文件路径不是普通字符串。调用者可控路径意味着调用者请求 server 进程使用 server 端文件系统权限。

-   访问前使用 `Path.resolve()` 或等价 realpath 语义解析路径。
-   检查解析后的路径是否位于显式允许根目录内，例如 `MCP_DOCUMENT_ROOTS` 或 `KB_REINDEX_ROOTS`。
-   解析后检查 symlink 目标；symlink 不得逃逸允许根目录。
-   拒绝目录、设备文件、socket 和其他非普通文件。
-   在读取内容前验证扩展名和大小。
-   不要把扩展名白名单当作目录访问控制。
-   为绝对路径、`..`、symlink 逃逸、不支持扩展名和不存在文件添加测试。

### MCP and Agent Tools | MCP 与 Agent 工具

MCP tools and A2A messages are security boundaries because an agent may call them based on user input or prompt-injected instructions.

-   Keep tool scopes narrow and explicit.
-   Prefer IDs, handles, or uploaded document references over arbitrary local paths.
-   If a tool must touch local files, require an allow-root and document the expected configuration.
-   Keep tokenless remote protocols confined to loopback. Require `AGENT_GATEWAY_TOKEN`, TLS, and an upstream identity layer before network exposure.
-   Keep MCP DNS-rebinding protection enabled. Set `AGENT_GATEWAY_ALLOWED_HOSTS` and `AGENT_GATEWAY_ALLOWED_ORIGINS` to the smallest production allow-lists that work.
-   Do not let an agent disable collaborative review or approve its own assessment.
-   Treat MCP tools as bounded capabilities and A2A as task delegation; both must call the same application service and policy checks.
-   Return minimal error details; do not echo sensitive paths or content.
-   Assume tool output may be visible to the caller and may be copied into an LLM transcript.

MCP 工具和 A2A 消息都是安全边界，因为 agent 可能基于用户输入或 prompt injection 指令调用它们。

-   保持工具作用域小而明确。
-   优先使用 ID、handle 或上传文档引用，而不是任意本地路径。
-   如果工具必须访问本地文件，必须要求允许根目录并记录配置方式。
-   未配置 token 时，远程协议只能绑定本机回环地址。
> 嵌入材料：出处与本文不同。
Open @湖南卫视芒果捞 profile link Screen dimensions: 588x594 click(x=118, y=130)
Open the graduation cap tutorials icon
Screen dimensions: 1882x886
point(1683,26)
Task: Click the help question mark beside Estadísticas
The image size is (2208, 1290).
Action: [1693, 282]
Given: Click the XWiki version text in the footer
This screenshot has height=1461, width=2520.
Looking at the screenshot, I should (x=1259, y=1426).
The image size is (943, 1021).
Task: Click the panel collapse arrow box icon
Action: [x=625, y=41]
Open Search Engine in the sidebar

对网络开放前必须配置 `AGENT_GATEWAY_TOKEN`、TLS 和上游身份认证。
-   保持 MCP DNS rebinding 防护开启，并将 `AGENT_GATEWAY_ALLOWED_HOSTS`、`AGENT_GATEWAY_ALLOWED_ORIGINS` 收敛到最小可信范围。
-   不允许 agent 关闭协作评审，也不允许 agent 审批自己的评估结果。
-   MCP 用于受限工具能力，A2A 用于任务委派；两者必须复用相同的应用服务和策略检查。
-   返回最小必要错误信息；不要回显敏感路径或内容。
-   假设工具输出会被调用者看到，也可能进入 LLM transcript。

### LLM Data Flow | LLM 数据流

Anything sent to an LLM provider can leave the local process. Before passing data to the LLM:

-   Confirm the data was intentionally selected by an authorized workflow.
-   Avoid sending secrets, credentials, raw `.env` content, private keys, or unrelated local files.
-   Preserve citations and metadata so generated findings can be audited.
-   Make local-model and private-deployment modes clear for sensitive use cases.

任何发送给 LLM provider 的内容都可能离开本地进程。传给 LLM 前应确认：

-   数据是由授权工作流有意选择的。
-   避免发送密钥、凭据、原始 `.env` 内容、私钥或无关本地文件。
-   保留引用和元数据，方便审计生成结果。
-   对敏感场景清楚说明本地模型和私有部署模式。

### Required Review Checklist | 必要 Review 检查清单

Before merging security-relevant changes, reviewers should verify:

-   New external inputs have validation, authorization, and boundary checks.
-   File access is confined before `open()`, parser invocation, indexing, or LLM processing.
-   Tests cover the denied path as well as the successful path.
-   Documentation and `.env.example` describe any new security-sensitive setting.
-   The change has been checked with `ruff`, `pytest`, and relevant frontend build/tests.

合并安全相关改动前，reviewer 应确认：

-   新增外部输入具备验证、授权和边界检查。
-   文件访问在 `open()`、parser 调用、索引或 LLM 处理前已完成范围限制。
-   测试覆盖拒绝路径和成功路径。
-   文档和 `.env.example` 描述了新的安全敏感配置。
-   改动已通过 `ruff`、`pytest` 以及相关前端 build/tests。

---

## References | 参考

-   [**SPEC.md Section 7.2**](./SPEC.md) — Security Requirements and Controls (identity, data, application, operations, supply chain).
-   [**ARCHITECTURE.md**](./ARCHITECTURE.md) — System architecture with LangGraph design and security architecture section.
-   [**docs/05-deployment-runbook.md**](./docs/05-deployment-runbook.md) — Deployment, configuration, and network requirements.

-   [**SPEC.md 第 7.2 节**](./SPEC.md) — 安全需求与控制（身份、数据、应用、运维、供应链）。
-   [**ARCHITECTURE.md**](./ARCHITECTURE.md) — 系统架构，含 LangGraph 设计与安全架构章节。
-   [**docs/05-deployment-runbook.md**](./docs/05-deployment-runbook.md) — 部署、配置与网络需求。